At 208, the method 200 can further include driving the oscillations of the working tip with the handpiece. The handpiece can include a system for driving the oscillations, such as utilizing pressurized air or electrical energy to drive a motor to provide for oscillating the working tip. A drive train, or other mechanical system, can be provided in the tip tool for providing the driving energy or work to the working tip to drive the oscillations. The method 200 can further include that the rate of oscillations is slow enough such that oscillation of the working tip does not generate an aerosol.
It should be understood that the description of the method 200 or the order shown in
It should be appreciated that the disclosure provided herein provides a dental tool for working on a patient's mouth or teeth, as well as a method thereof. The dental tool and method provide for working on a patient with an oscillating tool without generating an aerosol. The oscillation rate is critical to reducing or preventing the generation of aerosols, as current solutions in the industry oscillate at a high rate that generates aerosols, which can facilitate the transmission of viruses, disease, bacteria, or other material. Therefore, it should be appreciated that the dental tool herein provides for reducing or eliminating the opportunity for transmission of viruses, disease, bacteria, or infection during dental procedures, which can benefit safety and health of dental professionals, as well as their patients. Furthermore, the disclosure provided herein provides for a dental tool to easily and efficiently clean and treat a patient, without generating aerosols. Such provides for improved and increased comfort for the dental professional, as well as improved cleaning of teeth, which can otherwise be difficult with the use of hand instruments alone, which can cause strain, discomfort, pain, or even occupational injury to the dental professional through extended use of such hand instruments. This is done without the generation of aerosols.
To the extent not already described, the different features and structures of the various embodiments of the present disclosure may be used in combination with each other as desired. For example, one or more of the features illustrated and/or described with respect to one of the systems or a component thereof can be used with or combined with one or more features illustrated and/or described with respect to the other of the system or component thereof.
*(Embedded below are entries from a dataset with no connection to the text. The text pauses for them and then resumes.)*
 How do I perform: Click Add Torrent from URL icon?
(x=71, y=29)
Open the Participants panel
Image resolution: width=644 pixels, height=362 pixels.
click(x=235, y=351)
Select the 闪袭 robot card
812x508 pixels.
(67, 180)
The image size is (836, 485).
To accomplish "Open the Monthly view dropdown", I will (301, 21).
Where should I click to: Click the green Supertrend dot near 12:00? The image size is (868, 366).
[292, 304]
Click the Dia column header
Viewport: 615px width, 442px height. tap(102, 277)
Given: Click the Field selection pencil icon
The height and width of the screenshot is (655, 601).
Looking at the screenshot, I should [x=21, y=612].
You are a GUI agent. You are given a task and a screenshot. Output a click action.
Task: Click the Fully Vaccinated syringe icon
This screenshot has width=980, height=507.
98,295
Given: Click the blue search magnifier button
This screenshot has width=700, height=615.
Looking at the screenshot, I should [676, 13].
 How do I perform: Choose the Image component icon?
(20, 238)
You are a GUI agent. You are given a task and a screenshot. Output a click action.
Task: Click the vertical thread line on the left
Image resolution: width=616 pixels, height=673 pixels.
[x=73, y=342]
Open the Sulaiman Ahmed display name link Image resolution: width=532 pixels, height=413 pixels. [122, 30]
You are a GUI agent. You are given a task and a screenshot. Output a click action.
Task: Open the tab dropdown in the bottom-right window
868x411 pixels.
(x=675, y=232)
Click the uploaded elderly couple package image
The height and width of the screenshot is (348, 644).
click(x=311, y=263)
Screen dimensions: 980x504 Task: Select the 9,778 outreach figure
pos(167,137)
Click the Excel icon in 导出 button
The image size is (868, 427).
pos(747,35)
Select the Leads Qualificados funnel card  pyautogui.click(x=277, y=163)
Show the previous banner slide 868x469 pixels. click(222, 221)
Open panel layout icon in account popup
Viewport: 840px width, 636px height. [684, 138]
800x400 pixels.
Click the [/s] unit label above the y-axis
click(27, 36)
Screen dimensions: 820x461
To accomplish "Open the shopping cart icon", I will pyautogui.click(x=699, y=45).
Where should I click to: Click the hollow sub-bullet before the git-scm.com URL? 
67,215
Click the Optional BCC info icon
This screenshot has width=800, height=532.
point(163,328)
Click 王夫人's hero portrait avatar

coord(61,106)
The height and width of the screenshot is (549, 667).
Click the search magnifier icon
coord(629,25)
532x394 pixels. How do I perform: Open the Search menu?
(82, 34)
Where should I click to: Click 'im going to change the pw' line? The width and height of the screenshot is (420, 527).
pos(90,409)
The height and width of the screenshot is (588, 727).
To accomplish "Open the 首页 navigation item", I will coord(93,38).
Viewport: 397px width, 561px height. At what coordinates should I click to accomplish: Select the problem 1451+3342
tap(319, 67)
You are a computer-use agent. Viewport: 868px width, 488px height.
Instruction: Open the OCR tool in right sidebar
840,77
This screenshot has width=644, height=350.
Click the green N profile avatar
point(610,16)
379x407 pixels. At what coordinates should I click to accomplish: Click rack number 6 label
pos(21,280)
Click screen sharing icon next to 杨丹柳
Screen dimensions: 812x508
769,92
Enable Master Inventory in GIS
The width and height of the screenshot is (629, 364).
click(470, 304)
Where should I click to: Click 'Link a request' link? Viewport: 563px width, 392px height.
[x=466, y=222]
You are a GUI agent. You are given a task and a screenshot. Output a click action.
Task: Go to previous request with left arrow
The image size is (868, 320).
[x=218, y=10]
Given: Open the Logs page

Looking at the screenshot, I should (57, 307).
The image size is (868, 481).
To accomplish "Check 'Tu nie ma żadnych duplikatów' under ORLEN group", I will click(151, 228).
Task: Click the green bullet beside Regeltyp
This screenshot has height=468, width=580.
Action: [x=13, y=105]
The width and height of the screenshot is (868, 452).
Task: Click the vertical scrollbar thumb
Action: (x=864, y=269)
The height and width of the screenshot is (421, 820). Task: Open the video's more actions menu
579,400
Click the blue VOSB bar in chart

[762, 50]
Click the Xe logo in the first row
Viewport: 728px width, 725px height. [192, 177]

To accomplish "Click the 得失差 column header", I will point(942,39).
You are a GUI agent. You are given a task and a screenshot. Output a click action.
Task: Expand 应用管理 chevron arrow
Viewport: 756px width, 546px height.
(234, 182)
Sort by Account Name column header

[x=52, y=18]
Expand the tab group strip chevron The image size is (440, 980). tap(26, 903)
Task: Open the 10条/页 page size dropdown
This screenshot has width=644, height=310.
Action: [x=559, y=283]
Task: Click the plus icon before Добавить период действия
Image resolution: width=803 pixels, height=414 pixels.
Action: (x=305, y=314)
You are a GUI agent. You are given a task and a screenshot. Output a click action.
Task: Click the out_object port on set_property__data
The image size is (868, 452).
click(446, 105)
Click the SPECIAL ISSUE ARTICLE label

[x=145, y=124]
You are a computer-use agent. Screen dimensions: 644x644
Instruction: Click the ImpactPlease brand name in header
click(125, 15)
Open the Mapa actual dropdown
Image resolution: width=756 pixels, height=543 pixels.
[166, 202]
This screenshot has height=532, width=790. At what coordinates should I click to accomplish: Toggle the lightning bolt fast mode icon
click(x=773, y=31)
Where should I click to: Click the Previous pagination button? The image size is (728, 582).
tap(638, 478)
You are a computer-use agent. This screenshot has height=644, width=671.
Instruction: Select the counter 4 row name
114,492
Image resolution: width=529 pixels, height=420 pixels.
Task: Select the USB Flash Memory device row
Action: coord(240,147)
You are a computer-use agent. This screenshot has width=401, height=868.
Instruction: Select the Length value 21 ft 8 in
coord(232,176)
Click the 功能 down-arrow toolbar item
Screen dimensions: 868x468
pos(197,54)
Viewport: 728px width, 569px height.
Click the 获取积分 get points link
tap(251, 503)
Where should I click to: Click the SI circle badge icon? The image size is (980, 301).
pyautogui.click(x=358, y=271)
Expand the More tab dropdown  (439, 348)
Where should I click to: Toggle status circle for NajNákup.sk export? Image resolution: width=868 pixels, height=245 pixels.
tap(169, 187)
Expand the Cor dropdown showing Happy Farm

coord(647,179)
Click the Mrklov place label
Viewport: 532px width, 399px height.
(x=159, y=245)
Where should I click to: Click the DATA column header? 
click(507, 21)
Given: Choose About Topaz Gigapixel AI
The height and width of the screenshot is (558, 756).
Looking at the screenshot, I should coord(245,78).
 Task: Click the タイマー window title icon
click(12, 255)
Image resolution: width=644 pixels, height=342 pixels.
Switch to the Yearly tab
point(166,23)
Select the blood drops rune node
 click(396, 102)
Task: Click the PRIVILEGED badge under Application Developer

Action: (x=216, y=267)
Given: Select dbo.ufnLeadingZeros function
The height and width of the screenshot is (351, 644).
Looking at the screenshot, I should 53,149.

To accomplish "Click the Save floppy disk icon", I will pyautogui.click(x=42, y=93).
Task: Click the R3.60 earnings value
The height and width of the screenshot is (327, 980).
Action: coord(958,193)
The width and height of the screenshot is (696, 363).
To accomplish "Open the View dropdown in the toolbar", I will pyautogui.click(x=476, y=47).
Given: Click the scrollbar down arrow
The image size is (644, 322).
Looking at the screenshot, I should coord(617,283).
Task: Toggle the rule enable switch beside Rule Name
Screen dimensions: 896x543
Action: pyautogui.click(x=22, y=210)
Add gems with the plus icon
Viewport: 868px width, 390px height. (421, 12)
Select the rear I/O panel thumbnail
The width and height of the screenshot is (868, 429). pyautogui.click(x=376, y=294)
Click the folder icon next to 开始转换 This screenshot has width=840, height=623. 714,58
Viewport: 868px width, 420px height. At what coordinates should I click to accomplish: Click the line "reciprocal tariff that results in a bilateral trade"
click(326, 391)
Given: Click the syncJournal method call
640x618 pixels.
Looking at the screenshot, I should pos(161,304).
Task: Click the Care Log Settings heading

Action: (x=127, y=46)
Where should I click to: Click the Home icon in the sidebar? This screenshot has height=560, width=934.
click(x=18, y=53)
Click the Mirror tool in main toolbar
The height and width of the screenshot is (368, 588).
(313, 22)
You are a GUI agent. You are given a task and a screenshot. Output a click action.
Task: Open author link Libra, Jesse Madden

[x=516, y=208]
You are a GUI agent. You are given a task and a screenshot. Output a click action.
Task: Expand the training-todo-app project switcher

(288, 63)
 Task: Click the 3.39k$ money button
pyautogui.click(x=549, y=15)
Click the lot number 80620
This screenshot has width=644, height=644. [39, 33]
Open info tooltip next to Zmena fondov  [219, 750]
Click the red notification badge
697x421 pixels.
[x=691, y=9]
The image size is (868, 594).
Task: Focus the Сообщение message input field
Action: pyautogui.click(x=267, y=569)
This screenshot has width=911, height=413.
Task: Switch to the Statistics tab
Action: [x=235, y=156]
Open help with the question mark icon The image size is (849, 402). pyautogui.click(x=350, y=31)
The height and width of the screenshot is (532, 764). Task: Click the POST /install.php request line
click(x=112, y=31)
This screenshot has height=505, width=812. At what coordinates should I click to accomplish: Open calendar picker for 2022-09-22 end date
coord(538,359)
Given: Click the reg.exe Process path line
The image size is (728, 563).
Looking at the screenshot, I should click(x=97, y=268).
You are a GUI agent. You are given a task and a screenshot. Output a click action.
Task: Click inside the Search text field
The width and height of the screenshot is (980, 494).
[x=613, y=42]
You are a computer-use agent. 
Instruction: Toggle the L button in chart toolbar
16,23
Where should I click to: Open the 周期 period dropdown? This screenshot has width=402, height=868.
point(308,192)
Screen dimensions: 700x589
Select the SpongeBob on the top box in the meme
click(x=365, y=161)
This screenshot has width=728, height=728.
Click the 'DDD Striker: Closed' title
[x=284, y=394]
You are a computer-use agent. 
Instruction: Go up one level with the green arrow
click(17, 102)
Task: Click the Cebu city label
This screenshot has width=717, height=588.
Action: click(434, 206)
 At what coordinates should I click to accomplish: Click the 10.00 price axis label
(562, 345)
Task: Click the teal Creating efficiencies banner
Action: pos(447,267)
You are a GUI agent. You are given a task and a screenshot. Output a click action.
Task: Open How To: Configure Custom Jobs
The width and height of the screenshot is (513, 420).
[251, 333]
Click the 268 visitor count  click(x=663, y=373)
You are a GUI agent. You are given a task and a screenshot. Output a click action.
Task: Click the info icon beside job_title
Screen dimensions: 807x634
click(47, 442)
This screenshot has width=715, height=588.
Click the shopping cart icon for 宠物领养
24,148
That one feature may not be illustrated in all of the embodiments is not meant to be construed that it cannot be, but is done for brevity of description. In one non-limiting example, the set of teeth 60 can be incorporated with the abrasive coating 118, to improve effective removal of calculus from a patient. Thus, the various features of the different embodiments may be mixed and matched as desired to form new embodiments, whether or not the new embodiments are expressly described. Such should be understood to be within the scope of one having ordinary skill in the art based upon the disclosure provided herein.
While aspects of the present disclosure have been specifically described in connection with certain specific embodiments thereof, it is to be understood that this is by way of illustration and not of limitation. Reasonable variation and modification are possible within the scope of the forgoing disclosure and drawings without departing from the spirit of the present disclosure which is defined in the appended claims.